> _Records provided_
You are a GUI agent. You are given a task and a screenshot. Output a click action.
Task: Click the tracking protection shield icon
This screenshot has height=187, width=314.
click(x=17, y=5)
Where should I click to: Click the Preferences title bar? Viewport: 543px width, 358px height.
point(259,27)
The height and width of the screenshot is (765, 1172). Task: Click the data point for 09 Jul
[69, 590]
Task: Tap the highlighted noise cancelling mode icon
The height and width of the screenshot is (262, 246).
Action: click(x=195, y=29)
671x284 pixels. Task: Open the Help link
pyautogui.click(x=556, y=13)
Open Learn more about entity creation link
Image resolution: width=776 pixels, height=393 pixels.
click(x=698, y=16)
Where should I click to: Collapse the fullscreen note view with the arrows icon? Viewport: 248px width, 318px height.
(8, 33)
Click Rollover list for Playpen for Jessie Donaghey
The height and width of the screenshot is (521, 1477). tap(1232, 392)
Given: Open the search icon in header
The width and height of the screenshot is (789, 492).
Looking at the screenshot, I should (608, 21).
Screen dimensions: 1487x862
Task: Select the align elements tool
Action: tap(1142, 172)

> _What is expected_
The reply should consist only of the line containing "The height and width of the screenshot is (262, 246)." and all lines after it in the listing above, reproduced exactly.

> _Output below_
The height and width of the screenshot is (262, 246).
Action: click(x=195, y=29)
671x284 pixels. Task: Open the Help link
pyautogui.click(x=556, y=13)
Open Learn more about entity creation link
Image resolution: width=776 pixels, height=393 pixels.
click(x=698, y=16)
Where should I click to: Collapse the fullscreen note view with the arrows icon? Viewport: 248px width, 318px height.
(8, 33)
Click Rollover list for Playpen for Jessie Donaghey
The height and width of the screenshot is (521, 1477). tap(1232, 392)
Given: Open the search icon in header
The width and height of the screenshot is (789, 492).
Looking at the screenshot, I should (608, 21).
Screen dimensions: 1487x862
Task: Select the align elements tool
Action: tap(1142, 172)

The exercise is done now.